------ EXTRAIT DE PAGE ------
Bien entendu, ces aspects théoriques sont peu de choses par rapport aux conditions politiques, qui sont explosives. Les critiques du projet craignent qu’il “enflamme la poussée extrémiste”. C’est un argument de circonstance et on pourrait même leur opposer l’argument inverse, en observant que ce projet, au contraire, pourrait canaliser en la contrôlant par la légalisation “la poussée extrémiste”. On voit bien alors que l’argument idéologique n’est que de circonstance. L’essentiel est bien l’argument de la dévolution, c’est-à-dire la prise en charge par l’Etat de l’Union (ou la reprise, historiquement parlant) de certains de ses droits souverains actuellement confisqués de facto par la structure centrale. Le projet est envisagé et développé à l’occasion d’une affaire où il y a eu intervention de forces de police fédérale contre une telle milice se réclamant de l’Etat où a eu lieu l’intervention, et la mise en place de milices légales impliquerait alors l’interdiction de facto d’une telle intervention qui se heurterait à la légitimité et à la légalité du pouvoir souverain de l’Etat. On comprend alors qu’il s’agit d’un conflit fondamental entre une conception où la souveraineté de l’Etat de l’Union est l’autorité qui doit dominer sur le territoire de cet Etat, contre les pratiques actuelles où les services fédéraux ont de facto la prééminence d’action dans tous les Etats, sur les autorités de ces Etats.

Bien entendu, la présence de Tea Party, la connexion de ce mouvement avec des élus de la législature de l’Etat sont tout simplement fondamentales. Elles montrent que le destin de Tea Party, quelles que soient les affirmations idéologiques qu’on lui prête ou qu’on croit distinguer chez lui, est bien d’être un puissant instrument de dévolution, capable d’influer sur la législature en place par les pressions de type populaire et électorale. Ce destin l'est d'autant plus que la riposte du pouvoir central exacerbe cette tendance, car la dépêche met bien en évidence que c'est à la suite de ce que Tea Party considère comme des “défaites“ (le vote de la loi des soins de santé) que ce mouvement a pris corps en Oklahoma; il y a bien là une situation politique explosive d'affrontement. Tout ce que dit la dépêche montre que le projet en Oklahoma est sérieux et qu’il pourrait aboutir à quelque chose de concret, c’est-à-dire à un embryon de véritable “armée” d’un Etat de l’Union complètement sous contrôle de l’Etat, dont la tâche principale implicite serait de protéger l’intégrité de cet Etat contre les intrusions du pouvoir central fédéral.
------
• _CONSIGNES_
a - D'après l'extrait sur le projet de milices en Oklahoma, quel événement le Tea Party considère-t-il comme une « défaite » à la suite de laquelle il a pris corps dans cet État ?
b - Poursuivez, s'il vous plaît, l'extrait sur le projet de milices en Oklahoma à partir de sa dernière phrase.
------ DONNÉES D'ENTRÉE ------
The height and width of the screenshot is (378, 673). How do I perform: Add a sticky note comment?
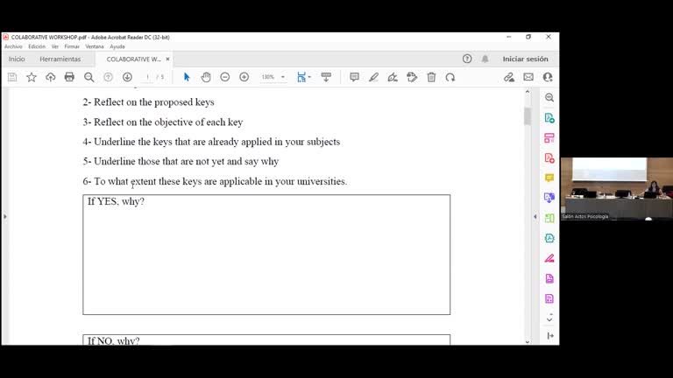[354, 77]
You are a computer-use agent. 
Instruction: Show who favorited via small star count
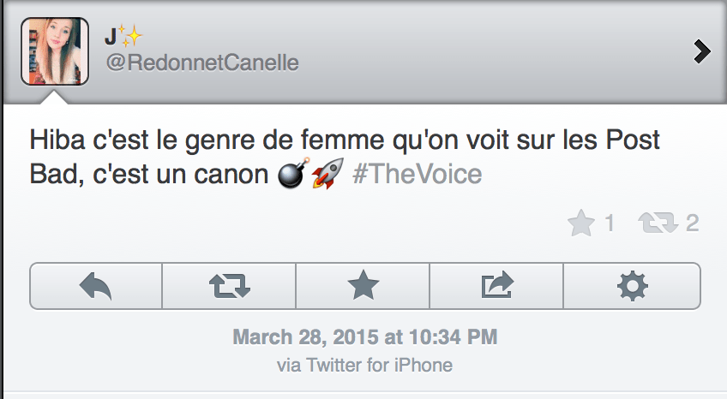[580, 223]
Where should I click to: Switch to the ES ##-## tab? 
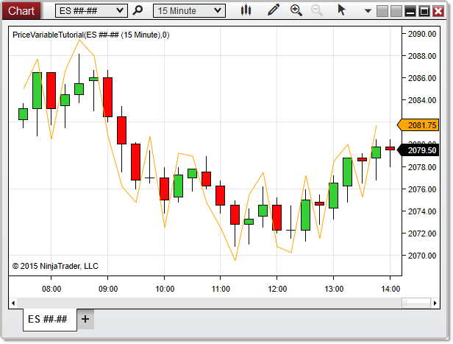coord(48,319)
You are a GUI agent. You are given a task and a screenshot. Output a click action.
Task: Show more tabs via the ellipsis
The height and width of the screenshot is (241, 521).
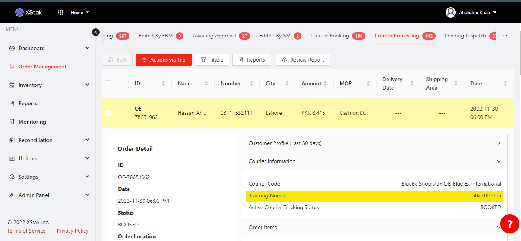point(505,36)
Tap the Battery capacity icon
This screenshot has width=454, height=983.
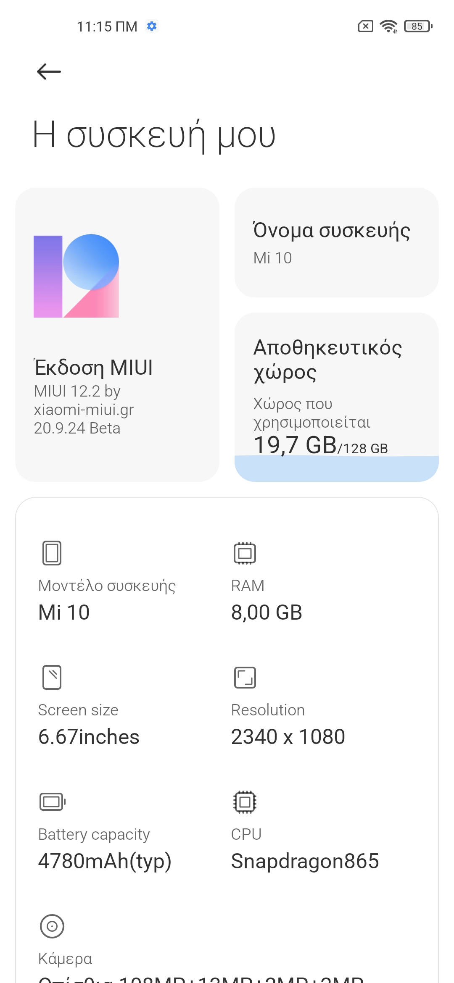[52, 802]
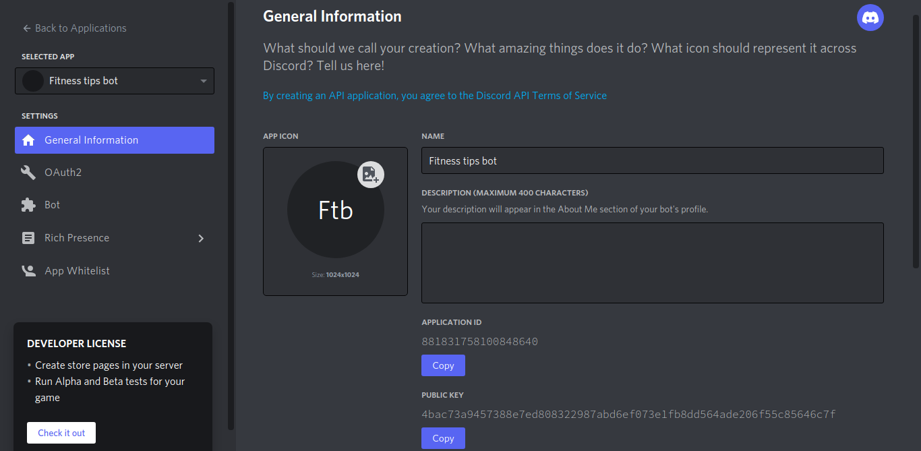921x451 pixels.
Task: Click the Discord logo icon at top right
Action: point(870,18)
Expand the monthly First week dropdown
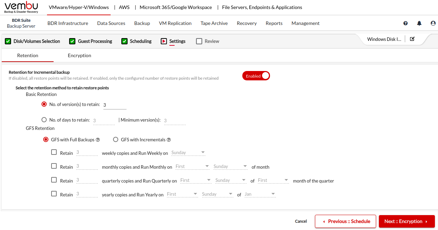The height and width of the screenshot is (230, 438). 192,167

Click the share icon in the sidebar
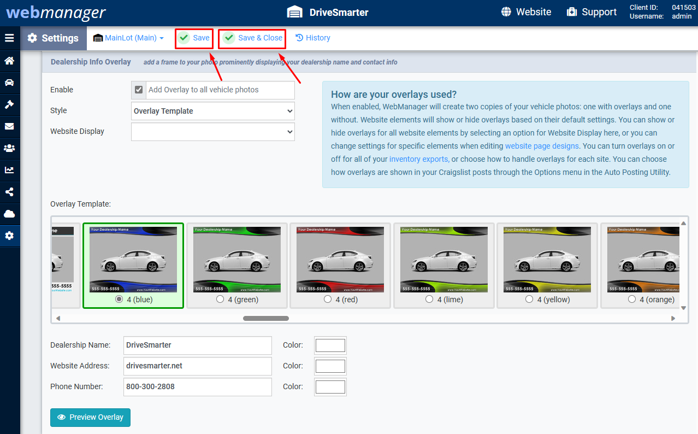tap(9, 192)
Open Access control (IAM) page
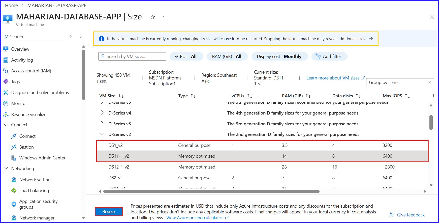The width and height of the screenshot is (439, 223). point(31,71)
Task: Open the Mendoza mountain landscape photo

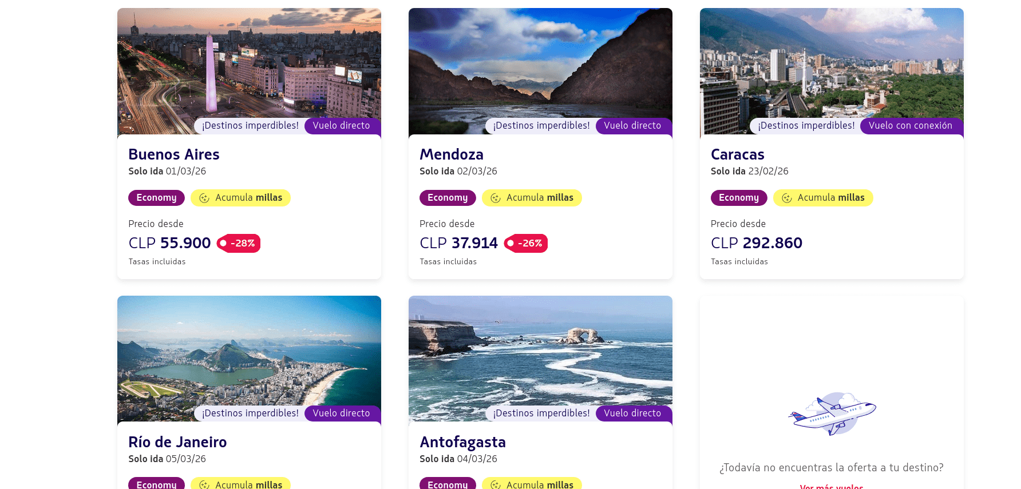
------
• _RÉSULTATS DE L'EXERCICE_
a - Le vote de la loi des soins de santé.

b -
Bien entendu, la publicité nationale (washingtonienne), et internationale par conséquent, faite autour de cette affaire est très faible, simplement parce qu’elle est très importante et révolutionnaire, – ou “dévolutionnaire” si l’on osait proposer ce néologisme. C’est la pire tendance que puisse craindre le centre fédéral, donc le système, et elle est d’autant plus dangereuse qu’elle se veut constitutionnelle et accordée à l’esprit fondamental de la Constitution. Cette fois-ci, il n’y a pas une cause bien identifiée comme l’esclavage pour camoufler la réalité de l’affrontement, comme durant la Guerre de Sécession, mais les arguments assez faibles et sempiternels contre l’extrémisme. On pourra évidemment et naturellement leur répondre, comme on l’a vu plus haut, qu’un tel mouvement “dévolutionnaire” intégrant la poussée populaire (Tea Party) et la représentation politique légale est justement le meilleur moyen de désamorcer les risques de l’extrémisme. Par contre, c’est aussi le meilleur moyen de porter au plan fondamental de l’action politique légale la question de la souveraineté des Etats de l’Union contre le centre, soit le spectre de l’éclatement de l’ensemble du système américaniste. (Ce que signifie implicitement l’un des dirigeants de Tea Party lorsqu’il dit du projet : «Is it scary? It sure is…», – effectivement, projet effrayant, mais évidemment pour ceux qui craignent de voir renaître les droits souverains des Etats de l’Union.)

L’expérience de l’Oklahoma sera donc suivie avec attention, angoisse et espoir, c’est selon. Elle risque de faire des émules. Elle porte une logique de fractionnement et d’éclatement des USA dans un temps où le système officiel se garde bien d’aborder ce sujet et où tout le monde y pense.